■ Testo estratto:
Si può partire da molte cose per spiegare la fragorosa
slavina di domenica che ha travolto tutta la sinistra italiana: in primis la sua
magna parte era da molto tempo più liberale che socialista, e parteggiava abbastanza
chiaramente per la metà tranquilla e garantita della società; la piccola quota
di LeU, fattasi ancora minore, è risultata essere in tutte le sue componenti
troppo indecisa e in alcune anche compromessa con la formazione di provenienza
per essere credibile per l’altra metà del cielo; del resto anche la
piccolissima, ai conti ancora più del previsto, PaP si è rivelata troppo
confusa e sotto troppi profili inadeguata per rappresentarla, ed anche questa
alla fine ha finito per guardare solo il proprio ombelico. In tutto non è
arrivata al 25% degli elettori, cioè a poco più del 15% degli elettori.
Uscendo da questa spiegazione politicista si può anche
partire da guardare al nesso tra movimenti sociali e culture politiche; cioè
tra quello scivolamento verso il basso almeno del 20% che non si percepisce più
classe media (per cui oggi possono sentirsi tranquilli solo il 40% ca, e invece
si sentono deboli almeno il 50% della popolazione). Dunque dalla molla che nel
silenzio si stava caricando, come dice
Bagnasco, e che alla fine è scattata.
Come sta avvenendo in tutto l’occidente, anche in
Italia continua insomma quella che Spannaus ha chiamato la rivolta degli elettori. Dal 2016 abbiamo
avuto prima la
brexit, poi l’elezione di Trump,
quindi il preavviso non ascoltato delle elezioni italiane del 2013 e
dell’esplosione del M5S, un evento che nel 2014 in “trovare
la forma” mi sembrava indicare, ‘come in uno specchio’ il sorgere di un
nuovo assetto, un nuovo equilibrio che sorgeva da qualche parte ed iniziava ad
aggregarsi. Poi abbiamo avuto il referendum
italiano che ha spezzato la traiettoria di Renzi; le elezioni francesi
nelle quali la Le Pen è stata fermata (ma solo al ballottaggio), ma al contempo
è emersa una sinistra nuovamente attenta alle ragioni del socialismo in Mélenchon
(come in Inghilterra in Corbyn
e in USA in Sanders),
separandosi chiaramente da un centro liberale ricostituito in Macron; persino
quelle tedesche, in cui le formazioni centrali sistemiche sono ulteriormente
arretrate.
Siamo quindi da qualche anno su quello che si potrebbe
chiamare “un crinale”, la pallina sta andando una volta di qua ed una volta di
là.
Elezioni 4 marzo: rapporto tra reddito pro capite e consenso al M5S |
Commentando questi eventi Carlo Formenti parla
dell’esplosione della rabbia delle ‘periferie’, cioè di classi subordinate
schiacciate dal riassetto sistemico in corso e incazzate in particolare con la
sinistra, “che le ha consegnate alla repressione del capitale globale
preoccupandosi solo di difendere i diritti civili di minoranze colte e
benestanti”. Le sinistre di tradizione socialista sono, insomma, diventate
esclusivamente liberali e ormai difendono ostinatamente un insediamento
sociale, erroneamente considerato maggioritario, riconducibile solo a classi
medie ‘riflessive’, urbane, sempre più anziane. Ne è chiara immagine il
multiculturalismo e la difesa della cosiddetta “società aperta” (e competitiva)

Voci di puntamento su documenti e schermate
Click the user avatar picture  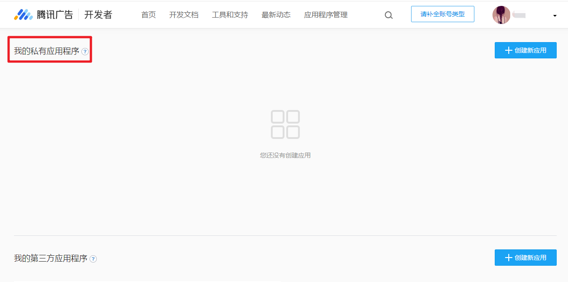coord(501,14)
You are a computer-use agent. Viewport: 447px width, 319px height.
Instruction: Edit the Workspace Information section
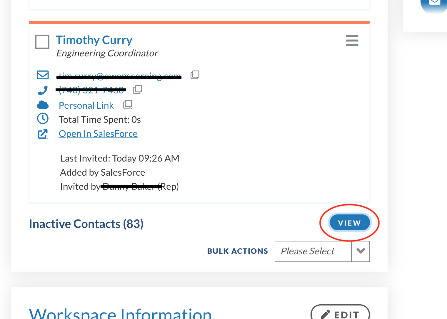point(340,313)
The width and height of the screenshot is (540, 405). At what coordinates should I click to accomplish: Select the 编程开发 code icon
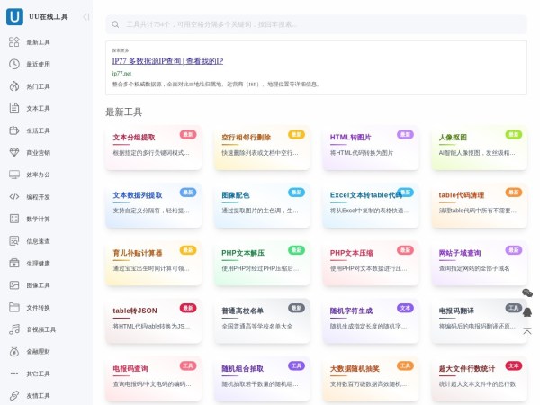(14, 196)
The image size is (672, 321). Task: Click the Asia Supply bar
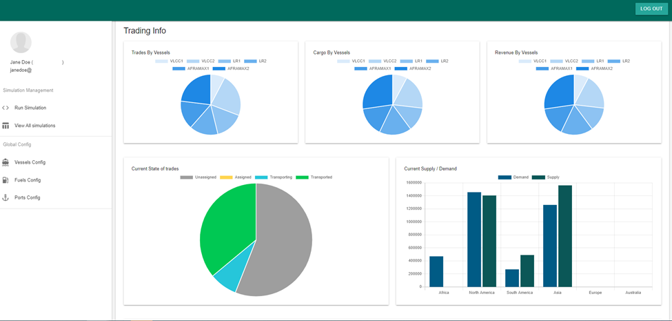(565, 235)
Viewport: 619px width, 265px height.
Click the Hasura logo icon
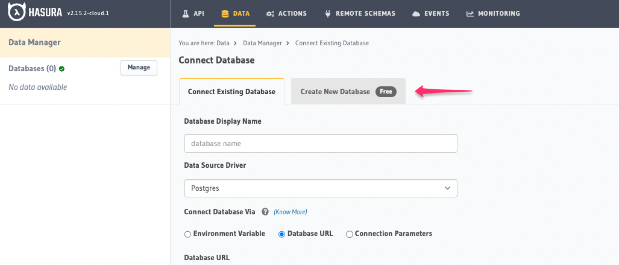point(17,13)
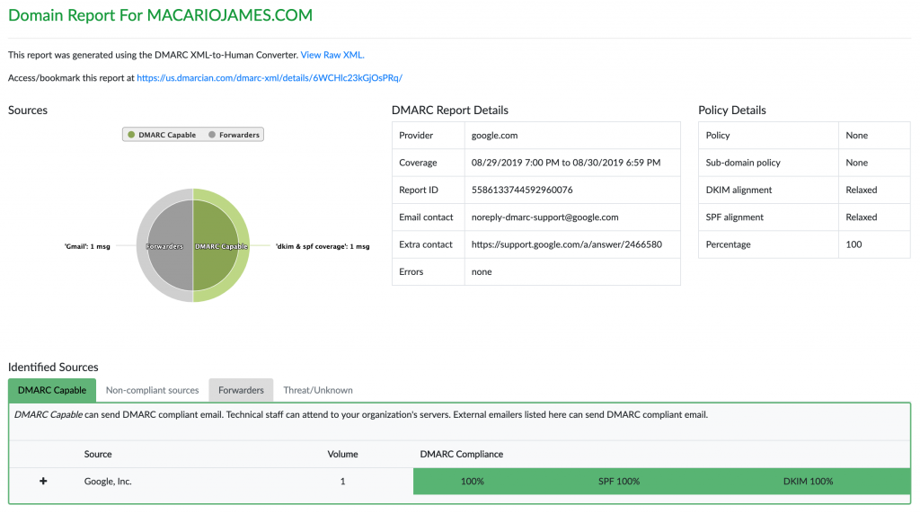Click the 'Gmail': 1 msg chart label
Screen dimensions: 920x514
86,246
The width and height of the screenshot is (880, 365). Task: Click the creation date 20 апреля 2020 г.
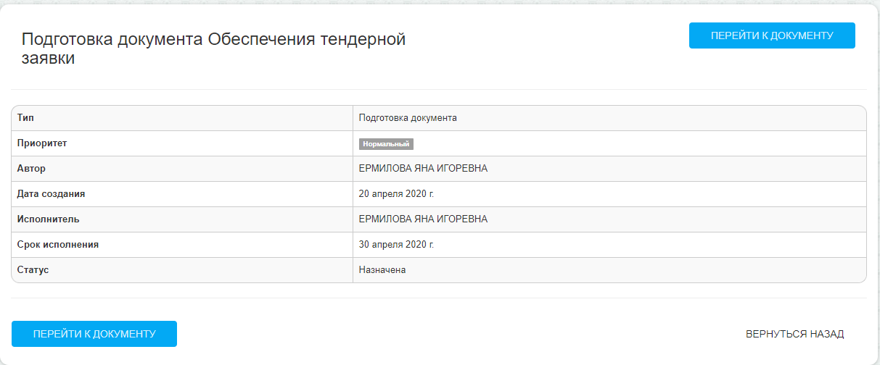[x=396, y=194]
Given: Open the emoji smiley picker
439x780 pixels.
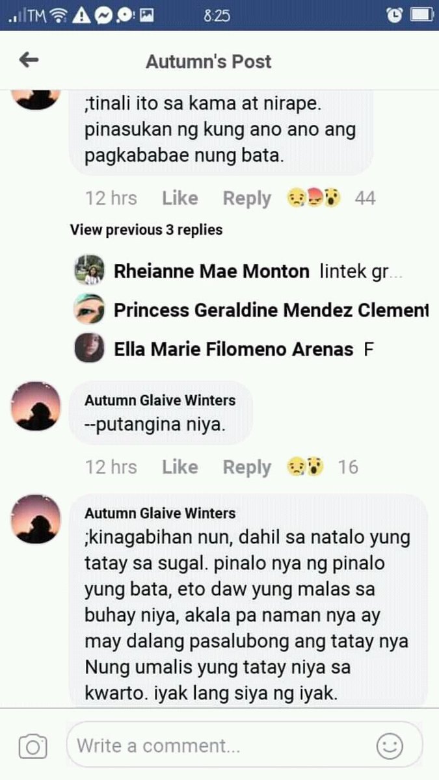Looking at the screenshot, I should click(x=390, y=746).
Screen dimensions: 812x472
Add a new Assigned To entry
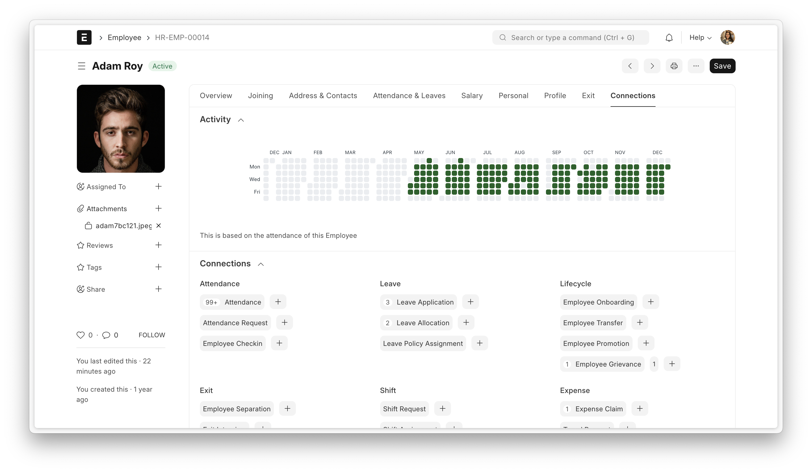[158, 187]
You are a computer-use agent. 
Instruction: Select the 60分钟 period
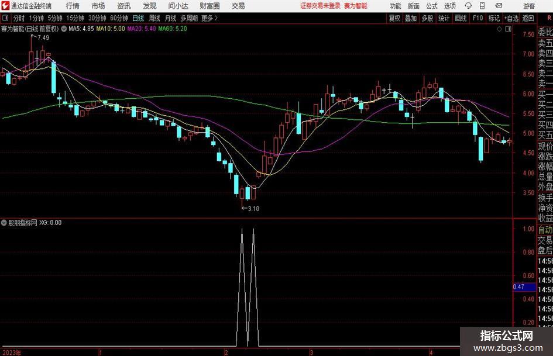coord(119,18)
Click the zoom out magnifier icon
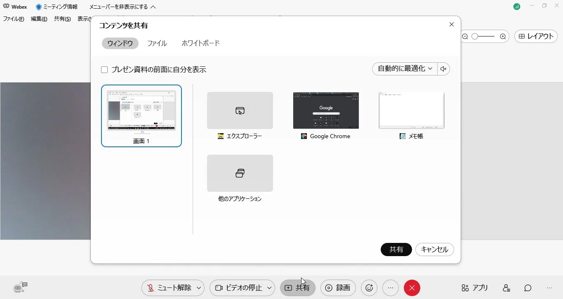 465,36
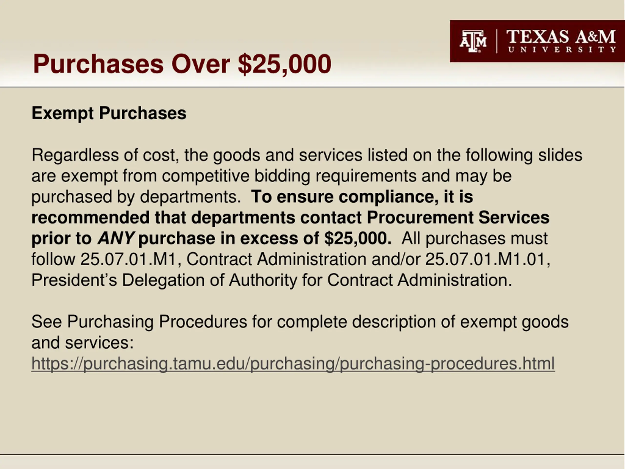Click the vertical divider inside the maroon logo banner
The width and height of the screenshot is (625, 469).
(x=497, y=42)
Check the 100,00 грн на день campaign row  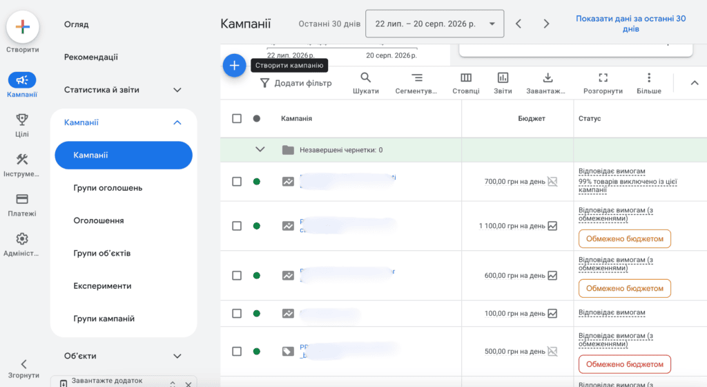point(237,313)
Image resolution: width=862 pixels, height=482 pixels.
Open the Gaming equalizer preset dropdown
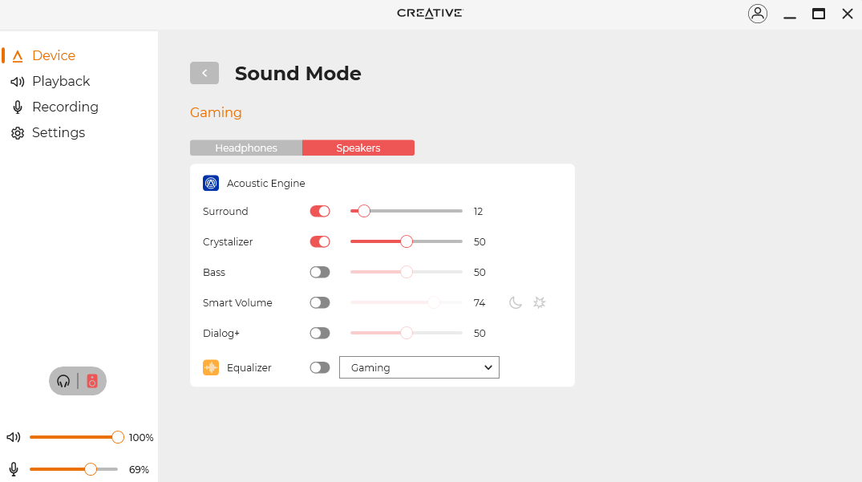click(419, 367)
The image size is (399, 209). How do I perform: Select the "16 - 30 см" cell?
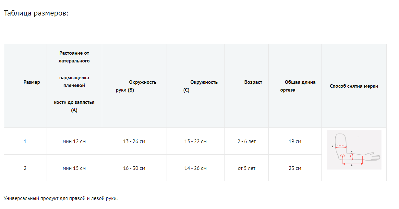[x=134, y=168]
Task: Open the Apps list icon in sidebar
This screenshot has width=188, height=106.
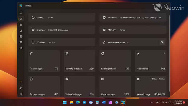Action: 21,25

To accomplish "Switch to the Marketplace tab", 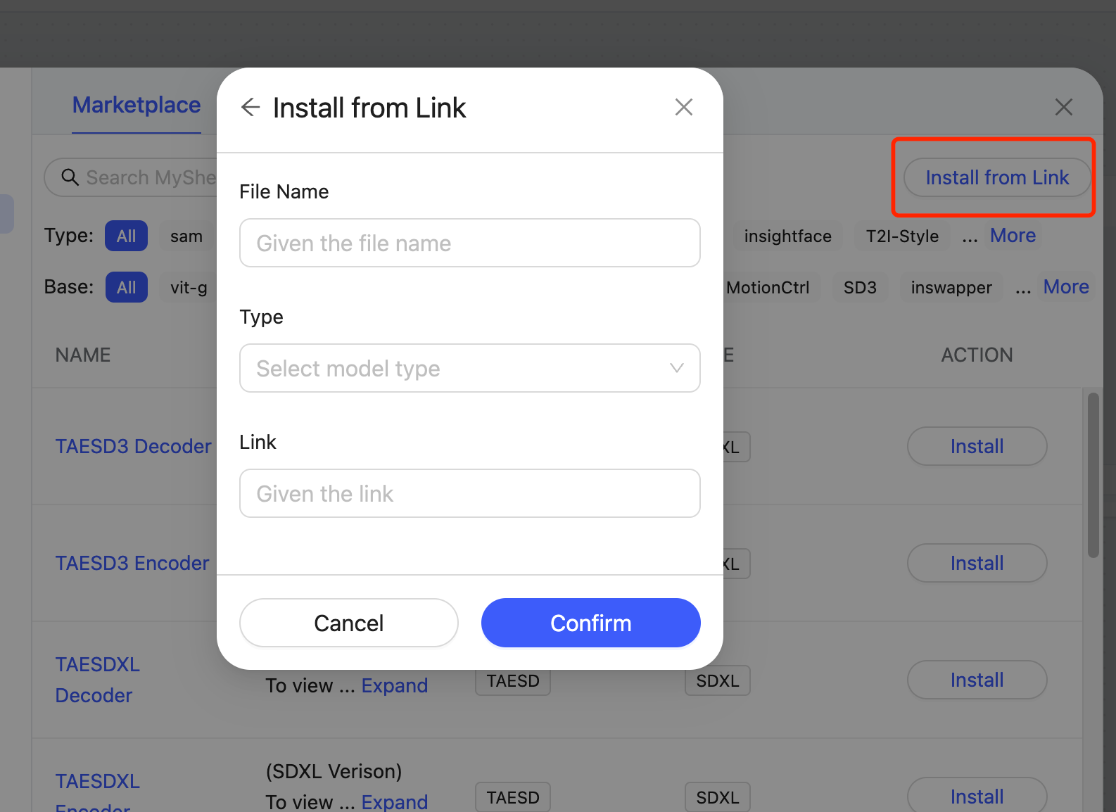I will (x=137, y=105).
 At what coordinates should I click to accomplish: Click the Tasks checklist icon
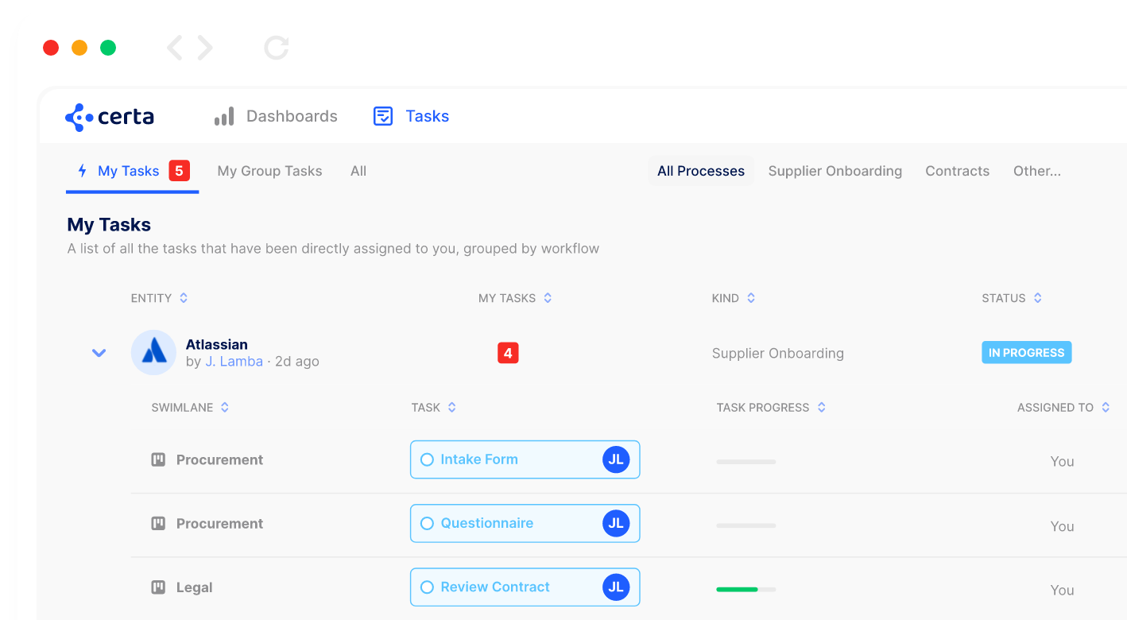383,117
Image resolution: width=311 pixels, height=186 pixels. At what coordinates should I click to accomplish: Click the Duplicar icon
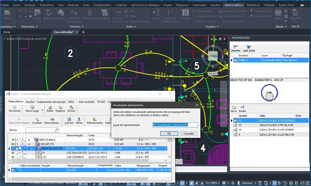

■ Esercizi:
1) Ricopia dal brano sulla sinistra italiana il passo che comincia con le parole "Uscendo da questa" e si chiude con le parole "fine è scattata.".
2) Rispondi a queste domande sul brano sulla sinistra italiana.
(a) Quale quota della popolazione, secondo il brano, si sente debole?
(b) Chi ha chiamato "la rivolta degli elettori" il fenomeno in corso?
(c) In quale figura è emersa in Francia una sinistra nuovamente attenta alle ragioni del socialismo?
Per svolgere gli esercizi le voci non servono.

■ Soluzioni:
1)
Uscendo da questa spiegazione politicista si può anche
partire da guardare al nesso tra movimenti sociali e culture politiche; cioè
tra quello scivolamento verso il basso almeno del 20% che non si percepisce più
classe media (per cui oggi possono sentirsi tranquilli solo il 40% ca, e invece
si sentono deboli almeno il 50% della popolazione). Dunque dalla molla che nel
silenzio si stava caricando, come dice
Bagnasco, e che alla fine è scattata.

2)
(a) Almeno il 50% della popolazione.
(b) Spannaus.
(c) In Mélenchon.